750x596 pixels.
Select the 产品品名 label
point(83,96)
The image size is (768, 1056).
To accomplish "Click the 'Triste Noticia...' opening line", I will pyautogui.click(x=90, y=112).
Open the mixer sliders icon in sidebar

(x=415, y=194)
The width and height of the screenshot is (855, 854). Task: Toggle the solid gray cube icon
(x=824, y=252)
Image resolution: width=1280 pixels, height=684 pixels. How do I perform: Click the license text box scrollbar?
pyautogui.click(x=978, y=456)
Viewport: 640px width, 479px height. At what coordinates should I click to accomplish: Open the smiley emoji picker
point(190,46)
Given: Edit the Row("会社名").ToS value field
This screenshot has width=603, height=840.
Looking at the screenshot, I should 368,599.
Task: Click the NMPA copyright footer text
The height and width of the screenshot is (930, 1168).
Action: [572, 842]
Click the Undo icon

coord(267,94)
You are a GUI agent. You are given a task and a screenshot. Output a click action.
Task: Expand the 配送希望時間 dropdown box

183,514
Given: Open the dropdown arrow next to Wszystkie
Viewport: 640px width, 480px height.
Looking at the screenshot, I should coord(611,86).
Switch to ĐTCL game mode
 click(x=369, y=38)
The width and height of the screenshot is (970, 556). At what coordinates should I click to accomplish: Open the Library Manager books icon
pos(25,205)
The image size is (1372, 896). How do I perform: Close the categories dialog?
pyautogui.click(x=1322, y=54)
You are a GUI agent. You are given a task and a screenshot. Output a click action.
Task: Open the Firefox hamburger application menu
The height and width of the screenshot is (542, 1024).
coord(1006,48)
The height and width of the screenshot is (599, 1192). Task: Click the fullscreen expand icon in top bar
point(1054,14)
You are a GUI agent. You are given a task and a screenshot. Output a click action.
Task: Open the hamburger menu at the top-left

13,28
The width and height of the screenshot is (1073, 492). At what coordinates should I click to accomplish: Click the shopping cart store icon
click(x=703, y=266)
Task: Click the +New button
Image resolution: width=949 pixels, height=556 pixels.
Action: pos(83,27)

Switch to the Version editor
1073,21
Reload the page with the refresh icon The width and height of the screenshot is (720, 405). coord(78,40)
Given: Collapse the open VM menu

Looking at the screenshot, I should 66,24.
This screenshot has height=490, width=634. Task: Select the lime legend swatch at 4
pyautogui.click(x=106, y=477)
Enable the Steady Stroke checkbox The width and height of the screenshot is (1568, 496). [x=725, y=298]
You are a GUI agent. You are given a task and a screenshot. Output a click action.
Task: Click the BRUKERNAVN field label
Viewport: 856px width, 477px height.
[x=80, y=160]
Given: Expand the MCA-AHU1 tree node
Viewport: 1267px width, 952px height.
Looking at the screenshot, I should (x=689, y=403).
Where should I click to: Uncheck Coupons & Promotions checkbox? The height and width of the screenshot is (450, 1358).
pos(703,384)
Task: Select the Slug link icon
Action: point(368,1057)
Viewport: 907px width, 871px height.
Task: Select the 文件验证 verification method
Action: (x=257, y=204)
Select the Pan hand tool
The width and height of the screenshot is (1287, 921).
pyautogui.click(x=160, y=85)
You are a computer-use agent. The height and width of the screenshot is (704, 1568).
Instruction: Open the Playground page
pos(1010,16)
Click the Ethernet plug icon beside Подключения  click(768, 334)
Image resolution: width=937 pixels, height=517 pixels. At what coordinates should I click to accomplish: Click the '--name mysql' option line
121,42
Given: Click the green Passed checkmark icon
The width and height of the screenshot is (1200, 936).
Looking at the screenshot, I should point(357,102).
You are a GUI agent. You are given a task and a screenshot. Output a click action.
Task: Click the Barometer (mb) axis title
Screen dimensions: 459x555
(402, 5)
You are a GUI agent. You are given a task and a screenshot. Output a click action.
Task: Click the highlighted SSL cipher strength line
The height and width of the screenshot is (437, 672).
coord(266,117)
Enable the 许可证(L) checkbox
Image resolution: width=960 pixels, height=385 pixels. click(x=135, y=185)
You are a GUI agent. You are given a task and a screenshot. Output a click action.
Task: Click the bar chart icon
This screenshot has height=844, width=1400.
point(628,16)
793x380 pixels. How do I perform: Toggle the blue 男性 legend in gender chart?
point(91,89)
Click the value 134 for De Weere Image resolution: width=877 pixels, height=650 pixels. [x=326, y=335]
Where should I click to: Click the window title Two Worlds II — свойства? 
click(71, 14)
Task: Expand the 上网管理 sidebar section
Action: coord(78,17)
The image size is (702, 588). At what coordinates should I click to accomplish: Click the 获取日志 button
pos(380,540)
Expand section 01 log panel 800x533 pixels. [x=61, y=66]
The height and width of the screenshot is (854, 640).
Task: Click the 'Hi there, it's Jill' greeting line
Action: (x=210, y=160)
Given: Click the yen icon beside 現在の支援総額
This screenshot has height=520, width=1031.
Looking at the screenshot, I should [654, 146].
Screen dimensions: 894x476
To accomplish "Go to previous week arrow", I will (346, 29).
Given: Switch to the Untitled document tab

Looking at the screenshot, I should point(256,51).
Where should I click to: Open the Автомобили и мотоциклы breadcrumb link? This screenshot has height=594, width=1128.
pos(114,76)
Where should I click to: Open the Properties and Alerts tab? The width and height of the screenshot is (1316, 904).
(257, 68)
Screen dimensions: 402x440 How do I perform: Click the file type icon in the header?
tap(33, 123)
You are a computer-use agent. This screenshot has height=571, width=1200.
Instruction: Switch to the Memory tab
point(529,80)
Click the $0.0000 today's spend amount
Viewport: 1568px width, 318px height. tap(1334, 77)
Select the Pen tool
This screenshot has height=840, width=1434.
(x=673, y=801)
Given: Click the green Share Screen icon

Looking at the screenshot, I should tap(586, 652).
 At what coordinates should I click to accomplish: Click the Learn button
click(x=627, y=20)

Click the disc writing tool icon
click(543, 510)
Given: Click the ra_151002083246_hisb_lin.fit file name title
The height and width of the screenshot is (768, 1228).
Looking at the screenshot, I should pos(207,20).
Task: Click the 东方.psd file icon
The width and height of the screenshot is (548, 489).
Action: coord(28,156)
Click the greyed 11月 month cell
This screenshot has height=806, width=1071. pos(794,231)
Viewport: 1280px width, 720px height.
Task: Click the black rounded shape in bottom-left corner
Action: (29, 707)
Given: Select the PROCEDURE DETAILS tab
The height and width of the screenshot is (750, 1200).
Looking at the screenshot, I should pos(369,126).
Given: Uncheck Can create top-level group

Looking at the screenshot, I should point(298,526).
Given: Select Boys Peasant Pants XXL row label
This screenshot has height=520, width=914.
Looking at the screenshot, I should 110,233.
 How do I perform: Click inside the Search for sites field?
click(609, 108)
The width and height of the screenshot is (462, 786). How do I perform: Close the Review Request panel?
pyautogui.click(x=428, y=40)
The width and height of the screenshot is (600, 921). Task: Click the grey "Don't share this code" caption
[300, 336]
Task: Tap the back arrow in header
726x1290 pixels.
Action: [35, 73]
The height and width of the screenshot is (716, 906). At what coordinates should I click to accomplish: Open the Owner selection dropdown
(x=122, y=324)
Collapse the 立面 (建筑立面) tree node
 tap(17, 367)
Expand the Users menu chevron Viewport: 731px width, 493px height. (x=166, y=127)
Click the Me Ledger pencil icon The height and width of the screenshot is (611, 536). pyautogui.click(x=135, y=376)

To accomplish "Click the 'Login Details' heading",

○ ○ ○ ○

◆ EXERCISE REQUIREMENTS: Would you please give back all of the material above exactly as it stands?

◆ YOUR SOLUTION:
750x596 pixels.
Select the 产品品名 label
point(83,96)
The image size is (768, 1056).
To accomplish "Click the 'Triste Noticia...' opening line", I will pyautogui.click(x=90, y=112).
Open the mixer sliders icon in sidebar

(x=415, y=194)
The width and height of the screenshot is (855, 854). Task: Toggle the solid gray cube icon
(x=824, y=252)
Image resolution: width=1280 pixels, height=684 pixels. How do I perform: Click the license text box scrollbar?
pyautogui.click(x=978, y=456)
Viewport: 640px width, 479px height. At what coordinates should I click to accomplish: Open the smiley emoji picker
point(190,46)
Given: Edit the Row("会社名").ToS value field
This screenshot has width=603, height=840.
Looking at the screenshot, I should 368,599.
Task: Click the NMPA copyright footer text
The height and width of the screenshot is (930, 1168).
Action: [572, 842]
Click the Undo icon

coord(267,94)
You are a GUI agent. You are given a task and a screenshot. Output a click action.
Task: Expand the 配送希望時間 dropdown box

183,514
Given: Open the dropdown arrow next to Wszystkie
Viewport: 640px width, 480px height.
Looking at the screenshot, I should coord(611,86).
Switch to ĐTCL game mode
 click(x=369, y=38)
The width and height of the screenshot is (970, 556). At what coordinates should I click to accomplish: Open the Library Manager books icon
pos(25,205)
The image size is (1372, 896). How do I perform: Close the categories dialog?
pyautogui.click(x=1322, y=54)
You are a GUI agent. You are given a task and a screenshot. Output a click action.
Task: Open the Firefox hamburger application menu
The height and width of the screenshot is (542, 1024).
coord(1006,48)
The height and width of the screenshot is (599, 1192). Task: Click the fullscreen expand icon in top bar
point(1054,14)
You are a GUI agent. You are given a task and a screenshot. Output a click action.
Task: Open the hamburger menu at the top-left

13,28
The width and height of the screenshot is (1073, 492). At what coordinates should I click to accomplish: Click the shopping cart store icon
click(x=703, y=266)
Task: Click the +New button
Image resolution: width=949 pixels, height=556 pixels.
Action: pos(83,27)

Switch to the Version editor
1073,21
Reload the page with the refresh icon The width and height of the screenshot is (720, 405). coord(78,40)
Given: Collapse the open VM menu

Looking at the screenshot, I should 66,24.
This screenshot has height=490, width=634. Task: Select the lime legend swatch at 4
pyautogui.click(x=106, y=477)
Enable the Steady Stroke checkbox The width and height of the screenshot is (1568, 496). [x=725, y=298]
You are a GUI agent. You are given a task and a screenshot. Output a click action.
Task: Click the BRUKERNAVN field label
Viewport: 856px width, 477px height.
[x=80, y=160]
Given: Expand the MCA-AHU1 tree node
Viewport: 1267px width, 952px height.
Looking at the screenshot, I should (x=689, y=403).
Where should I click to: Uncheck Coupons & Promotions checkbox? The height and width of the screenshot is (450, 1358).
pos(703,384)
Task: Select the Slug link icon
Action: point(368,1057)
Viewport: 907px width, 871px height.
Task: Select the 文件验证 verification method
Action: (x=257, y=204)
Select the Pan hand tool
The width and height of the screenshot is (1287, 921).
pyautogui.click(x=160, y=85)
You are a computer-use agent. The height and width of the screenshot is (704, 1568).
Instruction: Open the Playground page
pos(1010,16)
Click the Ethernet plug icon beside Подключения  click(768, 334)
Image resolution: width=937 pixels, height=517 pixels. At what coordinates should I click to accomplish: Click the '--name mysql' option line
121,42
Given: Click the green Passed checkmark icon
The width and height of the screenshot is (1200, 936).
Looking at the screenshot, I should point(357,102).
You are a GUI agent. You are given a task and a screenshot. Output a click action.
Task: Click the Barometer (mb) axis title
Screen dimensions: 459x555
(402, 5)
You are a GUI agent. You are given a task and a screenshot. Output a click action.
Task: Click the highlighted SSL cipher strength line
The height and width of the screenshot is (437, 672).
coord(266,117)
Enable the 许可证(L) checkbox
Image resolution: width=960 pixels, height=385 pixels. click(x=135, y=185)
You are a GUI agent. You are given a task and a screenshot. Output a click action.
Task: Click the bar chart icon
This screenshot has height=844, width=1400.
point(628,16)
793x380 pixels. How do I perform: Toggle the blue 男性 legend in gender chart?
point(91,89)
Click the value 134 for De Weere Image resolution: width=877 pixels, height=650 pixels. [x=326, y=335]
Where should I click to: Click the window title Two Worlds II — свойства? 
click(71, 14)
Task: Expand the 上网管理 sidebar section
Action: coord(78,17)
The image size is (702, 588). At what coordinates should I click to accomplish: Click the 获取日志 button
pos(380,540)
Expand section 01 log panel 800x533 pixels. [x=61, y=66]
The height and width of the screenshot is (854, 640).
Task: Click the 'Hi there, it's Jill' greeting line
Action: (x=210, y=160)
Given: Click the yen icon beside 現在の支援総額
This screenshot has height=520, width=1031.
Looking at the screenshot, I should [654, 146].
Screen dimensions: 894x476
To accomplish "Go to previous week arrow", I will (346, 29).
Given: Switch to the Untitled document tab

Looking at the screenshot, I should point(256,51).
Where should I click to: Open the Автомобили и мотоциклы breadcrumb link? This screenshot has height=594, width=1128.
pos(114,76)
Where should I click to: Open the Properties and Alerts tab? The width and height of the screenshot is (1316, 904).
(257, 68)
Screen dimensions: 402x440 How do I perform: Click the file type icon in the header?
tap(33, 123)
You are a computer-use agent. This screenshot has height=571, width=1200.
Instruction: Switch to the Memory tab
point(529,80)
Click the $0.0000 today's spend amount
Viewport: 1568px width, 318px height. tap(1334, 77)
Select the Pen tool
This screenshot has height=840, width=1434.
(x=673, y=801)
Given: Click the green Share Screen icon

Looking at the screenshot, I should tap(586, 652).
 At what coordinates should I click to accomplish: Click the Learn button
click(x=627, y=20)

Click the disc writing tool icon
click(543, 510)
Given: Click the ra_151002083246_hisb_lin.fit file name title
The height and width of the screenshot is (768, 1228).
Looking at the screenshot, I should pos(207,20).
Task: Click the 东方.psd file icon
The width and height of the screenshot is (548, 489).
Action: coord(28,156)
Click the greyed 11月 month cell
This screenshot has height=806, width=1071. pos(794,231)
Viewport: 1280px width, 720px height.
Task: Click the black rounded shape in bottom-left corner
Action: (29, 707)
Given: Select the PROCEDURE DETAILS tab
The height and width of the screenshot is (750, 1200).
Looking at the screenshot, I should pos(369,126).
Given: Uncheck Can create top-level group

Looking at the screenshot, I should point(298,526).
Given: Select Boys Peasant Pants XXL row label
This screenshot has height=520, width=914.
Looking at the screenshot, I should 110,233.
 How do I perform: Click inside the Search for sites field?
click(609, 108)
The width and height of the screenshot is (462, 786). How do I perform: Close the Review Request panel?
pyautogui.click(x=428, y=40)
The width and height of the screenshot is (600, 921). Task: Click the grey "Don't share this code" caption
[300, 336]
Task: Tap the back arrow in header
726x1290 pixels.
Action: [35, 73]
The height and width of the screenshot is (716, 906). At what coordinates should I click to accomplish: Open the Owner selection dropdown
(x=122, y=324)
Collapse the 立面 (建筑立面) tree node
 tap(17, 367)
Expand the Users menu chevron Viewport: 731px width, 493px height. (x=166, y=127)
Click the Me Ledger pencil icon The height and width of the screenshot is (611, 536). pyautogui.click(x=135, y=376)

To accomplish "Click the 'Login Details' heading",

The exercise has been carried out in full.